An exact copy of every entry is what's needed, so please transcribe them all.

━━━ DATA FOR ANALYSIS ━━━

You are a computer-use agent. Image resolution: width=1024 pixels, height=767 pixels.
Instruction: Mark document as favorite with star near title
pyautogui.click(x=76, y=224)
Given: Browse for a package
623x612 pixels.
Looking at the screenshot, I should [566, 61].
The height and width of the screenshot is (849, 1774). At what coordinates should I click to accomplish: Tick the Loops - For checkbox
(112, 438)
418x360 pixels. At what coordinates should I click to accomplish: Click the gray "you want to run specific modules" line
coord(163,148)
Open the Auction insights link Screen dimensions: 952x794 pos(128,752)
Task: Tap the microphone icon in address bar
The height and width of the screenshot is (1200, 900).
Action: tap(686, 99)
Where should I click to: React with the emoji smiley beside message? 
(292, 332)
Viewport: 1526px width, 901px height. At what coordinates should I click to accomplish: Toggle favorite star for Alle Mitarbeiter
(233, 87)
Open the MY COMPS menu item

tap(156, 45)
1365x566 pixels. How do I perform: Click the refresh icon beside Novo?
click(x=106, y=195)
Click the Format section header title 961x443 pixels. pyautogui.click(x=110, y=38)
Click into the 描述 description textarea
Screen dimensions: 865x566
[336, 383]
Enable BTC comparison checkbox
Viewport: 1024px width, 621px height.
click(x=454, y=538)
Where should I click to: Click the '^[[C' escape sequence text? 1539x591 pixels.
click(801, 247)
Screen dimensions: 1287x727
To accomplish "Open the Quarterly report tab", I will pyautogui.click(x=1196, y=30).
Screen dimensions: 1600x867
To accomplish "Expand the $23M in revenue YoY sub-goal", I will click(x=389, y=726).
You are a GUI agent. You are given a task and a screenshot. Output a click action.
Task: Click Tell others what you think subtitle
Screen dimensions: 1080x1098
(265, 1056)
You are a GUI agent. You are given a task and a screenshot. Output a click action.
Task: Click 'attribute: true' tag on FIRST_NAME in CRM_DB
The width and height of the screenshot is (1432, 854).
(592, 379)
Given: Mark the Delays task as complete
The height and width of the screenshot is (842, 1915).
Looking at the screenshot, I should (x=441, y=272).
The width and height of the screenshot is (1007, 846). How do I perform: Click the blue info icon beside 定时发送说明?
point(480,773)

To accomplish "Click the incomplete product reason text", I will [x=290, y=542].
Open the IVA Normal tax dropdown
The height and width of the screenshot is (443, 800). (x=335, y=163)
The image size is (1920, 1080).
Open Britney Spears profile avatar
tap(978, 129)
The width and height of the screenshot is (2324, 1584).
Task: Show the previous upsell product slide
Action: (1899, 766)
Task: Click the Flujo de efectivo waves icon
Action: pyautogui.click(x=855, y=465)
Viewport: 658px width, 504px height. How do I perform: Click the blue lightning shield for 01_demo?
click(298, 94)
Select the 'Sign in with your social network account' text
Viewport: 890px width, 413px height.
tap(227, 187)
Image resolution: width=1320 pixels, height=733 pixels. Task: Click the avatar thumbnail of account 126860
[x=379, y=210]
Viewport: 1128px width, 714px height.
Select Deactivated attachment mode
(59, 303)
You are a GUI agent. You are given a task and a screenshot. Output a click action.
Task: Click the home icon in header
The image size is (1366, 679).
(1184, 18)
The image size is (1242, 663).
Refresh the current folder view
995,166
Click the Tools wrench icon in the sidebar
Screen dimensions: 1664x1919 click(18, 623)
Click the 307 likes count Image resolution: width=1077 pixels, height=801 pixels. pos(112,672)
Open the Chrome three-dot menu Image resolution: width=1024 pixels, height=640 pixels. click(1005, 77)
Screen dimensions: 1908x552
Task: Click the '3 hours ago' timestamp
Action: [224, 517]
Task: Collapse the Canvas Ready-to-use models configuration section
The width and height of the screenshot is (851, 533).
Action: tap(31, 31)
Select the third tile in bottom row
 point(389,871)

━━━

**FINAL ANSWER**
You are a computer-use agent. Image resolution: width=1024 pixels, height=767 pixels.
Instruction: Mark document as favorite with star near title
pyautogui.click(x=76, y=224)
Given: Browse for a package
623x612 pixels.
Looking at the screenshot, I should [566, 61].
The height and width of the screenshot is (849, 1774). At what coordinates should I click to accomplish: Tick the Loops - For checkbox
(112, 438)
418x360 pixels. At what coordinates should I click to accomplish: Click the gray "you want to run specific modules" line
coord(163,148)
Open the Auction insights link Screen dimensions: 952x794 pos(128,752)
Task: Tap the microphone icon in address bar
The height and width of the screenshot is (1200, 900).
Action: tap(686, 99)
Where should I click to: React with the emoji smiley beside message? 
(292, 332)
Viewport: 1526px width, 901px height. At what coordinates should I click to accomplish: Toggle favorite star for Alle Mitarbeiter
(233, 87)
Open the MY COMPS menu item

tap(156, 45)
1365x566 pixels. How do I perform: Click the refresh icon beside Novo?
click(x=106, y=195)
Click the Format section header title 961x443 pixels. pyautogui.click(x=110, y=38)
Click into the 描述 description textarea
Screen dimensions: 865x566
[336, 383]
Enable BTC comparison checkbox
Viewport: 1024px width, 621px height.
click(x=454, y=538)
Where should I click to: Click the '^[[C' escape sequence text? 1539x591 pixels.
click(801, 247)
Screen dimensions: 1287x727
To accomplish "Open the Quarterly report tab", I will pyautogui.click(x=1196, y=30).
Screen dimensions: 1600x867
To accomplish "Expand the $23M in revenue YoY sub-goal", I will click(x=389, y=726).
You are a GUI agent. You are given a task and a screenshot. Output a click action.
Task: Click Tell others what you think subtitle
Screen dimensions: 1080x1098
(265, 1056)
You are a GUI agent. You are given a task and a screenshot. Output a click action.
Task: Click 'attribute: true' tag on FIRST_NAME in CRM_DB
The width and height of the screenshot is (1432, 854).
(592, 379)
Given: Mark the Delays task as complete
The height and width of the screenshot is (842, 1915).
Looking at the screenshot, I should (x=441, y=272).
The width and height of the screenshot is (1007, 846). How do I perform: Click the blue info icon beside 定时发送说明?
point(480,773)

To accomplish "Click the incomplete product reason text", I will [x=290, y=542].
Open the IVA Normal tax dropdown
The height and width of the screenshot is (443, 800). (x=335, y=163)
The image size is (1920, 1080).
Open Britney Spears profile avatar
tap(978, 129)
The width and height of the screenshot is (2324, 1584).
Task: Show the previous upsell product slide
Action: (1899, 766)
Task: Click the Flujo de efectivo waves icon
Action: pyautogui.click(x=855, y=465)
Viewport: 658px width, 504px height. How do I perform: Click the blue lightning shield for 01_demo?
click(298, 94)
Select the 'Sign in with your social network account' text
Viewport: 890px width, 413px height.
tap(227, 187)
Image resolution: width=1320 pixels, height=733 pixels. Task: Click the avatar thumbnail of account 126860
[x=379, y=210]
Viewport: 1128px width, 714px height.
Select Deactivated attachment mode
(59, 303)
You are a GUI agent. You are given a task and a screenshot. Output a click action.
Task: Click the home icon in header
The image size is (1366, 679).
(1184, 18)
The image size is (1242, 663).
Refresh the current folder view
995,166
Click the Tools wrench icon in the sidebar
Screen dimensions: 1664x1919 click(18, 623)
Click the 307 likes count Image resolution: width=1077 pixels, height=801 pixels. pos(112,672)
Open the Chrome three-dot menu Image resolution: width=1024 pixels, height=640 pixels. click(1005, 77)
Screen dimensions: 1908x552
Task: Click the '3 hours ago' timestamp
Action: [224, 517]
Task: Collapse the Canvas Ready-to-use models configuration section
The width and height of the screenshot is (851, 533).
Action: tap(31, 31)
Select the third tile in bottom row
 point(389,871)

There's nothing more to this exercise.